Managed all Information Security and IT Risk functions for one of the largest independent trust companies in the country, which also served as Technology Service Provider to over 40 financial institutions. Created, maintained, and ensured compliance with company-wide policies and standards for information security, risk management, data classification, physical security, business continuity, and vendor management. Oversaw the handing and communication of security incident responses, forensic investigations, disaster recovery exercises, and business continuity plan development and testing.• Ensured security of SaaS & ASP environments containing over 1.5 million financial accounts with private, personal information (NPPI, PHI, PII) and ensured compliance with federal (GLBA, HIPAA) and state breach notification regulations• Improved and maintained FFIEC regulatory rating through remediation of outstanding regulatory findings and coordination with US Government agencies• Established IT Steering Committee, reporting to the Board of Directors, with representation from the directors of all major business lines, as well as the CEO, CFO, and CRO• Worked with executive management and lines of business to developed enterprise-wide risk assessment processes and management portals, incorporating reporting dashboards, key performance indicators, and custom workflows • Implemented project management & requirement documentation processes which enabled progress tracking, status communication tools, management approvals, cost/benefit and risk analysis, and intra/inter-departmental prioritization• Improved security posture through the implementation of McAfee Data Protection & Encryption, Cisco ASA, Websense Web Filter, Qualys Vulnerability Management, Shavlik Patch Management , AirWatch MDM, SecureWorks IDS, Penetration Testing (various)

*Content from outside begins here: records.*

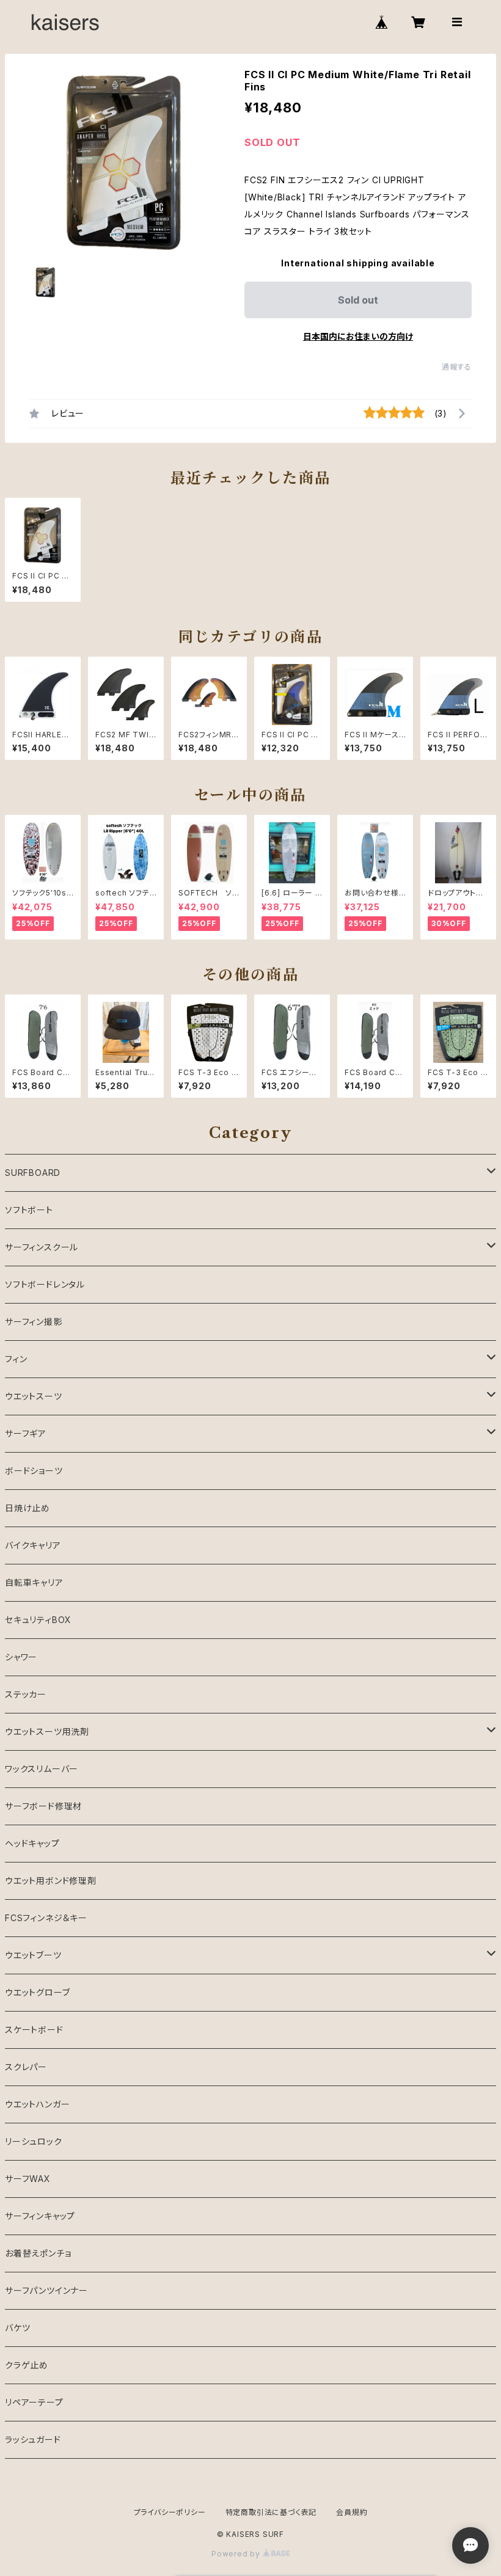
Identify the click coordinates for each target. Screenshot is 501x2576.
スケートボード (34, 2029)
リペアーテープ (34, 2402)
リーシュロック (33, 2141)
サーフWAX (28, 2178)
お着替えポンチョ (38, 2253)
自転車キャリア (34, 1582)
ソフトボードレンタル (45, 1284)
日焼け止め (27, 1508)
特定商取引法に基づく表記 (271, 2512)
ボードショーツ (34, 1470)
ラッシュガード (33, 2439)
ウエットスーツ (33, 1396)
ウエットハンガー (37, 2104)
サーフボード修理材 (43, 1806)
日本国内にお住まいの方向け (358, 336)
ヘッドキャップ (32, 1843)
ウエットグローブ (37, 1992)
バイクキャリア (33, 1545)
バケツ (17, 2327)
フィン (16, 1359)
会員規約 (351, 2512)
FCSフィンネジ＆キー (46, 1918)
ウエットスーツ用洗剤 (47, 1731)
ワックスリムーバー (41, 1769)
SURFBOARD (32, 1172)
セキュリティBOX (38, 1620)
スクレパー (26, 2067)
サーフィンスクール (41, 1247)
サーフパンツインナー (46, 2290)
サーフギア (25, 1433)
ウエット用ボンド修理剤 (51, 1880)
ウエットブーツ (33, 1955)
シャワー (21, 1657)
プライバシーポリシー (170, 2512)
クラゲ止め (26, 2365)
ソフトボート (29, 1210)
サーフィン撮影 (33, 1321)
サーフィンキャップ (40, 2216)
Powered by (237, 2553)
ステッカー (25, 1694)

Oversaw all firm technology assessments including Sarbanes-Oxley, Internal Audit, SAS 70, IT Control Reviews for Financial Audits, PCI Compliance, HIPAA, and various consulting projects. Communicated directly with client senior management and firm partners in order to diplomatically convey IT risks and recommendations. Designed and implemented firm-wide IT Control methodology for technology assessments, including walkthrough procedures and testing plans. Served as Internal Auditor for public corporations in numerous industries, performing management’s control assessment and coordinating efforts with external auditors.

Inspected the information security, system development, incident response, disaster recovery, capacity planning, and computer operations of major financial institutions including: −New York Stock Exchange (NYSE)−National Association of Securities Dealers (NASD)−Chicago Board of Options Exchange (CBOE) −Depository Trust Clearing Corporation (DTCC) Designed, procured, and implemented Security Lab, including selection of servers, network devices, security hardware and software, and training program for team members. Created inspection work programs utilizing numerous control frameworks including COBIT, FFIEC, FISMA, and NIST.